Quoting "David T. Lewis" lewis@mail.msen.com:
...
Ian did a build of the Windows VM that should have the necessary support. Try the Squeak4.1.2.2612 VM from http://squeakvm.org/win32/.
That VM fails for <primitive: 'primitiveUtcWithOffset'> <primitive: 240> primUtcMicrosecondClock <primitive: 241> primLocalMicrosecondClock
One thing to note - if the primitive is not present, DateAndTime will fall back on the old logic, and it should produce reasonable results.
Yes, Cuis already does that... I'd prefer to be able to assume that any future VM will provide <primitive: 'primitiveUtcWithOffset'> and clean the code. Would that asking for too much?
Additionally, besides getting rid of <primitive: 137> (primLocalSecondsClock that will overflow in 2037), it would be great to stop using <primitive: 135> (primLocalSecondsClock), that overflows every six days. But for this, we would need a new <primitive: 136> (primSignal:atMilliseconds:) as it uses on the same time base. This would enable a serious simplification of Delay.
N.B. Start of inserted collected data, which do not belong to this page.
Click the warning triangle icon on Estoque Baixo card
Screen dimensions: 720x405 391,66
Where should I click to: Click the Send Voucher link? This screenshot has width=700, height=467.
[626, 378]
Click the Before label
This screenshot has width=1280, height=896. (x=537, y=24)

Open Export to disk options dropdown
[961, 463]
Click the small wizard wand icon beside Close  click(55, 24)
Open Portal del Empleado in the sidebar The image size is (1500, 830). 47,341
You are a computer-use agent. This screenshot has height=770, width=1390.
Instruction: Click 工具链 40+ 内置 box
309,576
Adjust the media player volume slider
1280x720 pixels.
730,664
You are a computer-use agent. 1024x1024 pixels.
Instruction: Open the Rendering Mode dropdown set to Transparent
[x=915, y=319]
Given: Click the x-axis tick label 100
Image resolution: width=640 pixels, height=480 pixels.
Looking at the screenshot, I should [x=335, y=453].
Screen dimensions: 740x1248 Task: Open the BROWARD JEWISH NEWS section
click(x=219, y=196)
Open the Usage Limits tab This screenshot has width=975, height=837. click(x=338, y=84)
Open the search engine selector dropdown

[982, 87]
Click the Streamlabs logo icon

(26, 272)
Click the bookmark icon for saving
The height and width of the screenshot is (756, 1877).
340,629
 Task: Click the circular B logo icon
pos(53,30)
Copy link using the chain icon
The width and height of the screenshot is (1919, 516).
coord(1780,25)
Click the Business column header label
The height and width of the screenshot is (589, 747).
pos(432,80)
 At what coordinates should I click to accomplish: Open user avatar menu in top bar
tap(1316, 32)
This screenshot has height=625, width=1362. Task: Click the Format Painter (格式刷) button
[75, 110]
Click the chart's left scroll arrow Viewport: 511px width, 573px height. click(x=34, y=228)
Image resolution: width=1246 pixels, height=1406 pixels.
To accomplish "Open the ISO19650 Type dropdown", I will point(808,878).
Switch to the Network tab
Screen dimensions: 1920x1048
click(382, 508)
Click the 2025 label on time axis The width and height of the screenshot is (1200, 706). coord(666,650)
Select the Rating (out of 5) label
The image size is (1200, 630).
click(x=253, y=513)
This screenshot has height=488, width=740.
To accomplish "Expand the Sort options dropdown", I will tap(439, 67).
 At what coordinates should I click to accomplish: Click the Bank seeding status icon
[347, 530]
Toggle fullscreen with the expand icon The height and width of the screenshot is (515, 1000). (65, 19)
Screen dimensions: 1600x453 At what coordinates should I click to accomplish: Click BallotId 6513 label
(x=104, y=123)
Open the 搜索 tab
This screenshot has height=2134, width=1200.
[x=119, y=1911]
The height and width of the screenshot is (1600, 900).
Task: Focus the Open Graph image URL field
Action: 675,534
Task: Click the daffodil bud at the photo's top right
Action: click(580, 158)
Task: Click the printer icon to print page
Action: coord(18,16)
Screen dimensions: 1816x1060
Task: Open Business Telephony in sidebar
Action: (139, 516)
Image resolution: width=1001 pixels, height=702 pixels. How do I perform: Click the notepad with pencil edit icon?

I think that Eliot is planning to update Squeak to use the microsecond clock primitive, which removes any 2037 issues. I'm not sure if that would include a change to primSignal:atMilliseconds:
Dave
I see. But given that the Delay code is fragile and not trivial at all, the advantages of of relying on a clock that never rolls over would be significant.
Please, Eliot, consider this when you work on this code.